Initially, I was worried that they would take the festival away from its hippie origins. But to be true to the 10 Principles we must remember 'radical inclusion' - and how can we discriminate against the rich for 'radical self-reliance' on their wallets?
One thing has certainly stayed the same. If there's such thing as an average day at Burning Man, it remains fabulously irregular. It may include getting your hair washed by a stranger, riding in a shark-themed art car, seeing people beat each other with foam sticks or fighting for 'Carrot Power'.
It was - and is - the most sensory-stimulating place I've ever been.
Burning Man has changed, but now it's even greater than I'd imagined. On my last night, I cycled out into the darkness of the playa and looked back at a city sparkling like a glittering utopia. The metal octopus art car, El Pulpo Mechanico, lumbered through the desert blasting flames from its tentacles. Strobe lights criss-crossed over the city where I'd just had one of the most mind-blowing weeks of my life. It's a place where creativity prevails and the focus is on giving rather than receiving, and it still touches deeply.

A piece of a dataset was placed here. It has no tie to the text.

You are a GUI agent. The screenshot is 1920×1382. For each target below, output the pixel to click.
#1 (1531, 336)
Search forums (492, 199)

I'll definitely be going home again this year.
A bike is essential to get around, as is a head torch for finding things and LED lights to decorate your tent, bike and self! Bring goggles and a bandana to protect your eyes and mouth from sandstorms. Bring Ziplock bags, toilet paper, wet wipes, hand sanitizer and something to gift, too.

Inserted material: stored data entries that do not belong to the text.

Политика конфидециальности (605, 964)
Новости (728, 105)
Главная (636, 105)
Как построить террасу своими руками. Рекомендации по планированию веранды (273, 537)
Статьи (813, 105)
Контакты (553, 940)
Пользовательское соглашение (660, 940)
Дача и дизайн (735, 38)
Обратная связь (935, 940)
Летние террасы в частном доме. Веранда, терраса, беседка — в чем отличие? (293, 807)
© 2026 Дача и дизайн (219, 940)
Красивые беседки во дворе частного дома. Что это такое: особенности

Aer Lingus (aerlingus.com) flies daily from Dublin to San Francisco with fares starting from €349 each way including taxes and charges. To learn more about Burning Man and for information on the Burner Express Bus, visit burningman.org.

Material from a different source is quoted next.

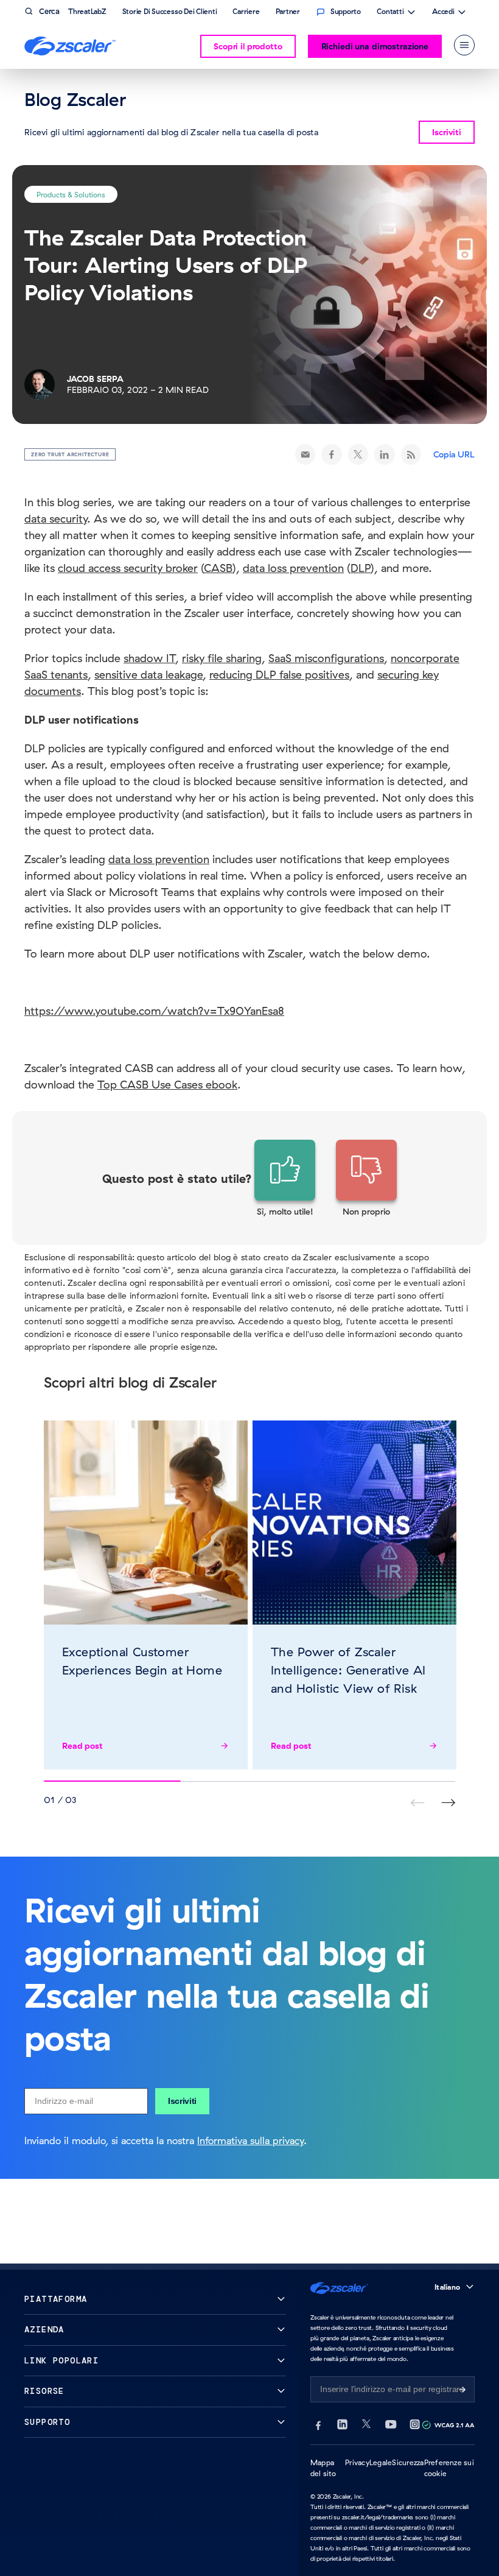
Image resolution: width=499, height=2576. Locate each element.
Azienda (44, 2329)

The Irish collective Secrets Sounds Festival (secretsounds-festival.com) has renovated a fleet of old American school buses, and offers tailor-made packages including the return journey from San Francisco, bunk bed accommodation, contribution to the camp's art installation, food and water from $970/€883.
Lake Tahoe, Nevada
The 10 Principles
In 2004, the founder of Burning Man (Larry Harvey) set out 10 principles to reflect the community's ethos and culture. They are radical inclusion, gifting, decommodification, radical self-reliance, radical self-expression, communal effort, civic responsibility, leave no trace, participation and immediacy.
Take care
Ignore the FOMO (Fear Of Missing Out). You simply can't get to everything. It's tempting to dance 'til dawn every night, but this is a seven-day festival so you have to pace yourself. Wear closed-toe shoes to protect your feet from alkaline dust and protect your skin with a spray bottle of water and lemon.
Afterwards
Reno's Grand Sierra Resort (grandsierraresort.com) has become host to the official Burning Man after-party. Burners flock to the hotel to dance by the pool to festival DJs. For something a bit more relaxing, head to Lake Tahoe (above), a large freshwater lake in the Sierra Nevada Mountains.